[SUPPLIED DATA start]

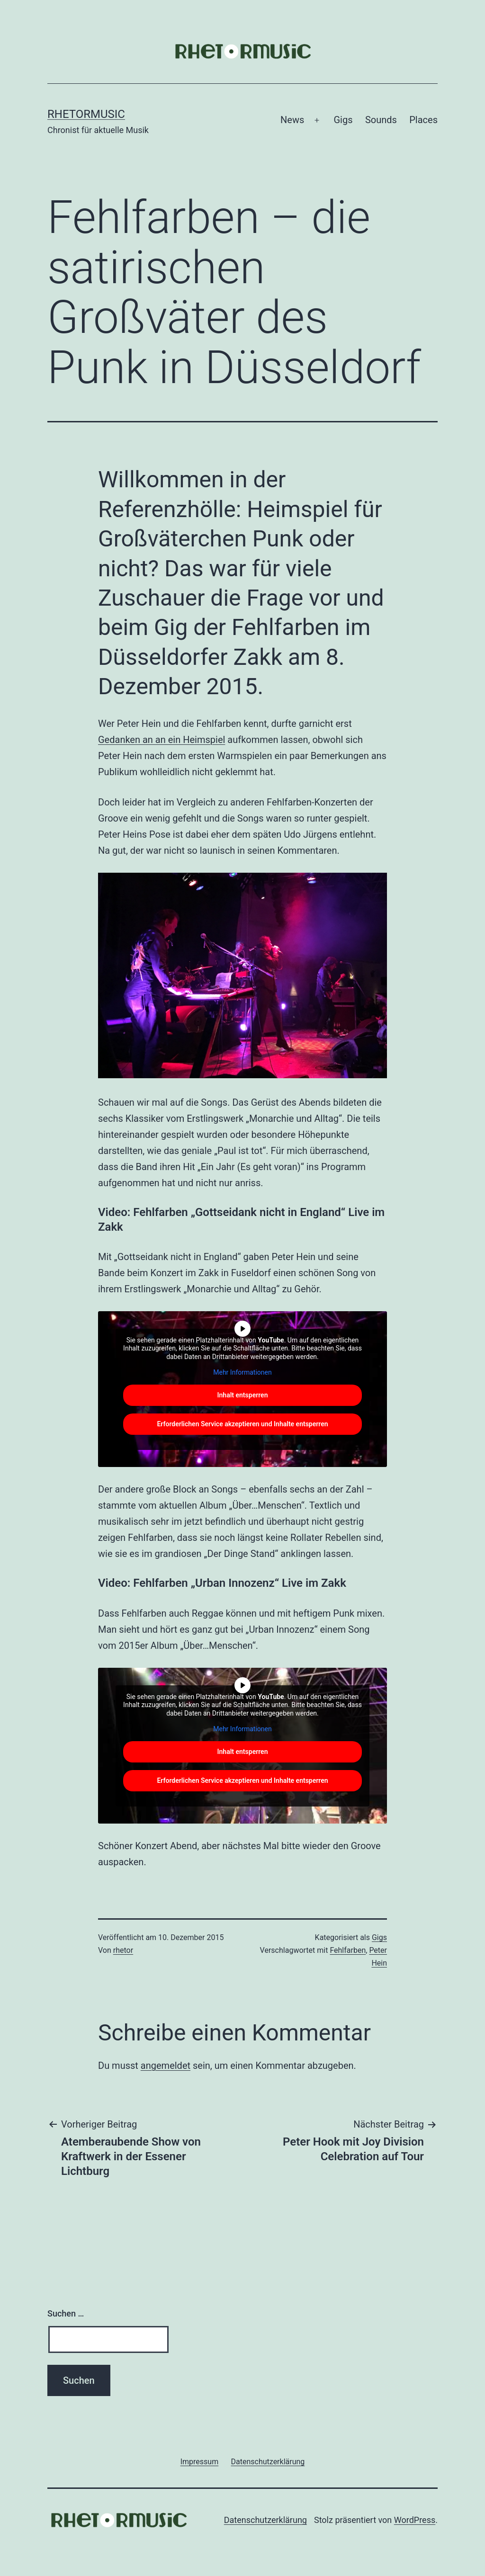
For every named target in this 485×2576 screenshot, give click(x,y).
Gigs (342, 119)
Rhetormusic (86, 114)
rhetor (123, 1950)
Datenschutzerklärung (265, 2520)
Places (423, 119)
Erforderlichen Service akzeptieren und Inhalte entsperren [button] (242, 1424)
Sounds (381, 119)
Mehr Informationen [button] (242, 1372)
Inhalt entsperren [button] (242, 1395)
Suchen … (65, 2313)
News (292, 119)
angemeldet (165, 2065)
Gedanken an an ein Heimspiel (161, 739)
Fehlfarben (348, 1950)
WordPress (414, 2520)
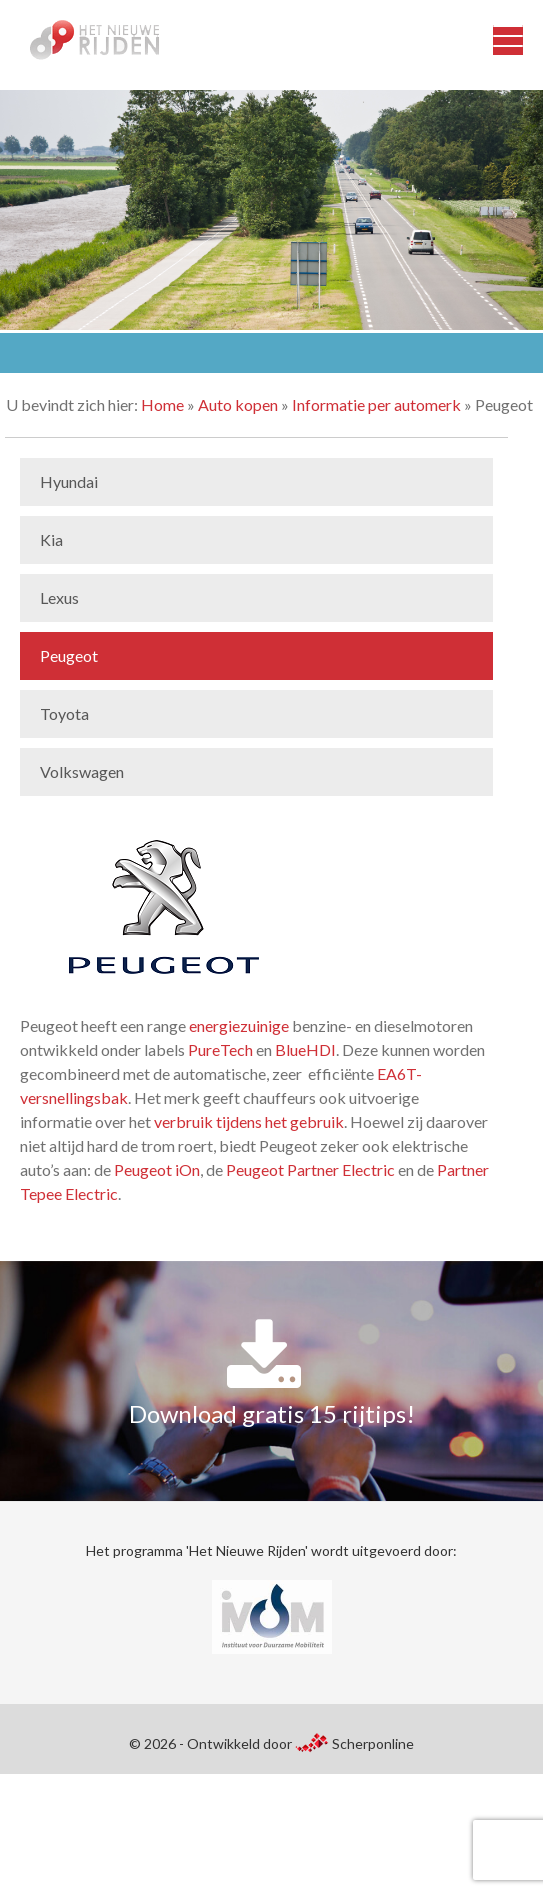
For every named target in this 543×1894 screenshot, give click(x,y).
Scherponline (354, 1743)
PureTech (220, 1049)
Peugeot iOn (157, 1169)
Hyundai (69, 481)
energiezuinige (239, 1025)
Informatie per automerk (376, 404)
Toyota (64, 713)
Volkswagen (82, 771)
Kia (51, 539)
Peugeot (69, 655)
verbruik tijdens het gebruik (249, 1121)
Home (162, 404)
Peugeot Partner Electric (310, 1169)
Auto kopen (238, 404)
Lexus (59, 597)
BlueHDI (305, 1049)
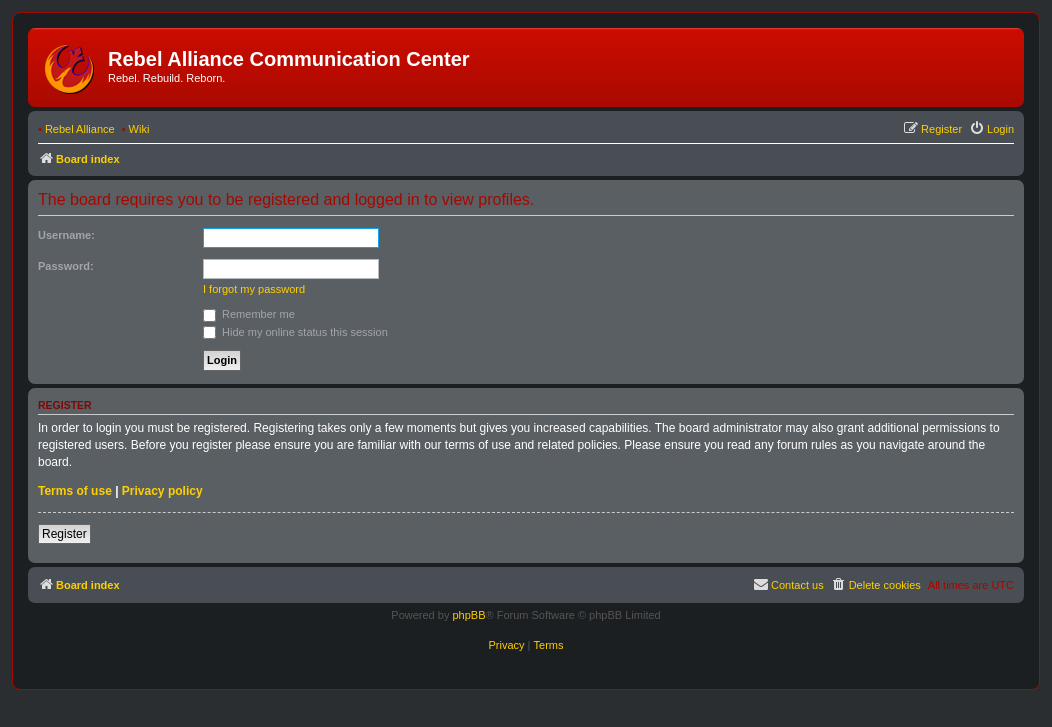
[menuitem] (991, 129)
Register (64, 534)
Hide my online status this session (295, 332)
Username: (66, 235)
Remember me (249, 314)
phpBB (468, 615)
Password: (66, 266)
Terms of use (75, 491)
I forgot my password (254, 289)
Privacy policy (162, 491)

[SUPPLIED DATA end]
[SUPPLIED DATA start]

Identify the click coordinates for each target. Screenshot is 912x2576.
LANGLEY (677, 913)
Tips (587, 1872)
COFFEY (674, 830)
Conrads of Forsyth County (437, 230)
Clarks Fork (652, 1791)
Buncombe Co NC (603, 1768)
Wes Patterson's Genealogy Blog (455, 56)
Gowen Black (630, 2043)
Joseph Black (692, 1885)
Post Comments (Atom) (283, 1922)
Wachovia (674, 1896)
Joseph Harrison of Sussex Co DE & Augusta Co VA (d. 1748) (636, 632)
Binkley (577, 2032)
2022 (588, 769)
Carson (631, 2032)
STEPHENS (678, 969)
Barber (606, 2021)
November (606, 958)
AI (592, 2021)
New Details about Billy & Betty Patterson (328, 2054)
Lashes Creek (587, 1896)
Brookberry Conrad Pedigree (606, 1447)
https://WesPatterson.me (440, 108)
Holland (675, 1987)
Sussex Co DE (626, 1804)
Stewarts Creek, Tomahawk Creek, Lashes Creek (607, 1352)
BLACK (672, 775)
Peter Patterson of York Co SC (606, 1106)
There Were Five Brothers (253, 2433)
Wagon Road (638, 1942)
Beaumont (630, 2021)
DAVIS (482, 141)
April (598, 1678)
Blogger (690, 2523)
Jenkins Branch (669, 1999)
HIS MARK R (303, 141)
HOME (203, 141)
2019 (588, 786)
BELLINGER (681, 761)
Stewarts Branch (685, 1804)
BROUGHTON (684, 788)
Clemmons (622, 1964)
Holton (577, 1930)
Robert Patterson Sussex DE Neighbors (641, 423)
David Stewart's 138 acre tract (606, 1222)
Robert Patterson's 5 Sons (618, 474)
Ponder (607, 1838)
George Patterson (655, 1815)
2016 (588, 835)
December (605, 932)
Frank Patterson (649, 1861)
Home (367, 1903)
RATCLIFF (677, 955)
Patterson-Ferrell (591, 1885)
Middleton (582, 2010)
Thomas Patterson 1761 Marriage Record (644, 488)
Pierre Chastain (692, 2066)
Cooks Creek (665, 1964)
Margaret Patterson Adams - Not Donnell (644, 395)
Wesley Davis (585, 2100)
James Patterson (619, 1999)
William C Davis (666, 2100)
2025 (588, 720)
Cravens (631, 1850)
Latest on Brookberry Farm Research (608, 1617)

[SUPPLIED DATA end]

## WRITTEN PROBLEM
Copy the lines exactly, starting with the line that contains "WordPress (414, 2520)" and going on through the line that contains "Privacy policy (162, 491)", but leave the pictures out.

## REPLY TO THE EXERCISE
WordPress (414, 2520)
For every named target in this 543×1894 screenshot, give click(x,y).
Scherponline (354, 1743)
PureTech (220, 1049)
Peugeot iOn (157, 1169)
Hyundai (69, 481)
energiezuinige (239, 1025)
Informatie per automerk (376, 404)
Toyota (64, 713)
Volkswagen (82, 771)
Kia (51, 539)
Peugeot (69, 655)
verbruik tijdens het gebruik (249, 1121)
Home (162, 404)
Peugeot Partner Electric (310, 1169)
Auto kopen (238, 404)
Lexus (59, 597)
BlueHDI (305, 1049)
[menuitem] (991, 129)
Register (64, 534)
Hide my online status this session (295, 332)
Username: (66, 235)
Remember me (249, 314)
phpBB (468, 615)
Password: (66, 266)
Terms of use (75, 491)
I forgot my password (254, 289)
Privacy policy (162, 491)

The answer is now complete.